> _Data extract_

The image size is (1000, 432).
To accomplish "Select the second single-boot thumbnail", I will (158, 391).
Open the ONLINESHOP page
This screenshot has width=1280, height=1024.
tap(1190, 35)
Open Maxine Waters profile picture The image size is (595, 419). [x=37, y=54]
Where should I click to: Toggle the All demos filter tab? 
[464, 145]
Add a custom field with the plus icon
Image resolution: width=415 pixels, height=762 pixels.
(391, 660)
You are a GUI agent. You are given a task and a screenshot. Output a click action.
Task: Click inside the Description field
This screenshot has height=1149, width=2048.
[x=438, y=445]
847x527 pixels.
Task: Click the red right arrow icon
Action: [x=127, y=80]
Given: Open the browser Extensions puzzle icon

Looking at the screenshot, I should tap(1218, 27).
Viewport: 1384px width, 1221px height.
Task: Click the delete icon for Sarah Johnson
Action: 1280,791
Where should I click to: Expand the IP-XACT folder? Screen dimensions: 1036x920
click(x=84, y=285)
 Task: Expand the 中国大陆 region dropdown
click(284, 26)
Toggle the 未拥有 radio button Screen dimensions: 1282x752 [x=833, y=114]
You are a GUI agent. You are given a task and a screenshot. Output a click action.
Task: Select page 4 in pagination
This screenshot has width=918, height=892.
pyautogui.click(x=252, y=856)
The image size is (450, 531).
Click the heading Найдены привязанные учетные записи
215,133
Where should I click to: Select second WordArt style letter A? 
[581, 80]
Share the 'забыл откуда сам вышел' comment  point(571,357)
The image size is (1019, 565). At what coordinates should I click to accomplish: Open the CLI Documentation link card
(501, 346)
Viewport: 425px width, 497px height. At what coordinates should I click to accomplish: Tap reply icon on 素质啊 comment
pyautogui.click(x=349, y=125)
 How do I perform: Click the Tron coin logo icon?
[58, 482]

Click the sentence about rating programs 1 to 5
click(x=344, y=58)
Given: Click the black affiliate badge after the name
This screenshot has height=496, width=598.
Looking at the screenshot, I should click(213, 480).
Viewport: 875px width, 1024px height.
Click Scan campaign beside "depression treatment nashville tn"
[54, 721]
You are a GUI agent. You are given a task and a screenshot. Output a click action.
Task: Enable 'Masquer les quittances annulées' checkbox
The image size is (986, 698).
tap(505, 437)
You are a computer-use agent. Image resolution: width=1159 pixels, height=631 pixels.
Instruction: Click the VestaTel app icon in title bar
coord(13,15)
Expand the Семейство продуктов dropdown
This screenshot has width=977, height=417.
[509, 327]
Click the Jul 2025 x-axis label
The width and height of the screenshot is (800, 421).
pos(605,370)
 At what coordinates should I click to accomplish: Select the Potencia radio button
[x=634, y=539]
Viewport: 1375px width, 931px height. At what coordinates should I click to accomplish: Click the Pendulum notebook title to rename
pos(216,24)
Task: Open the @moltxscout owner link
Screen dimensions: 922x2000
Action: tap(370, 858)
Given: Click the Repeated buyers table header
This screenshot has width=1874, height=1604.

> _Work to complete_
Recopy the entries above in their entirety, exactly.

> _Solution_
The image size is (1000, 432).
To accomplish "Select the second single-boot thumbnail", I will (158, 391).
Open the ONLINESHOP page
This screenshot has width=1280, height=1024.
tap(1190, 35)
Open Maxine Waters profile picture The image size is (595, 419). [x=37, y=54]
Where should I click to: Toggle the All demos filter tab? 
[464, 145]
Add a custom field with the plus icon
Image resolution: width=415 pixels, height=762 pixels.
(391, 660)
You are a GUI agent. You are given a task and a screenshot. Output a click action.
Task: Click inside the Description field
This screenshot has height=1149, width=2048.
[x=438, y=445]
847x527 pixels.
Task: Click the red right arrow icon
Action: [x=127, y=80]
Given: Open the browser Extensions puzzle icon

Looking at the screenshot, I should tap(1218, 27).
Viewport: 1384px width, 1221px height.
Task: Click the delete icon for Sarah Johnson
Action: 1280,791
Where should I click to: Expand the IP-XACT folder? Screen dimensions: 1036x920
click(x=84, y=285)
 Task: Expand the 中国大陆 region dropdown
click(284, 26)
Toggle the 未拥有 radio button Screen dimensions: 1282x752 [x=833, y=114]
You are a GUI agent. You are given a task and a screenshot. Output a click action.
Task: Select page 4 in pagination
This screenshot has width=918, height=892.
pyautogui.click(x=252, y=856)
The image size is (450, 531).
Click the heading Найдены привязанные учетные записи
215,133
Where should I click to: Select second WordArt style letter A? 
[581, 80]
Share the 'забыл откуда сам вышел' comment  point(571,357)
The image size is (1019, 565). At what coordinates should I click to accomplish: Open the CLI Documentation link card
(501, 346)
Viewport: 425px width, 497px height. At what coordinates should I click to accomplish: Tap reply icon on 素质啊 comment
pyautogui.click(x=349, y=125)
 How do I perform: Click the Tron coin logo icon?
[58, 482]

Click the sentence about rating programs 1 to 5
click(x=344, y=58)
Given: Click the black affiliate badge after the name
This screenshot has height=496, width=598.
Looking at the screenshot, I should click(213, 480).
Viewport: 875px width, 1024px height.
Click Scan campaign beside "depression treatment nashville tn"
[54, 721]
You are a GUI agent. You are given a task and a screenshot. Output a click action.
Task: Enable 'Masquer les quittances annulées' checkbox
The image size is (986, 698).
tap(505, 437)
You are a computer-use agent. Image resolution: width=1159 pixels, height=631 pixels.
Instruction: Click the VestaTel app icon in title bar
coord(13,15)
Expand the Семейство продуктов dropdown
This screenshot has width=977, height=417.
[509, 327]
Click the Jul 2025 x-axis label
The width and height of the screenshot is (800, 421).
pos(605,370)
 At what coordinates should I click to accomplish: Select the Potencia radio button
[x=634, y=539]
Viewport: 1375px width, 931px height. At what coordinates should I click to accomplish: Click the Pendulum notebook title to rename
pos(216,24)
Task: Open the @moltxscout owner link
Screen dimensions: 922x2000
Action: tap(370, 858)
Given: Click the Repeated buyers table header
This screenshot has width=1874, height=1604.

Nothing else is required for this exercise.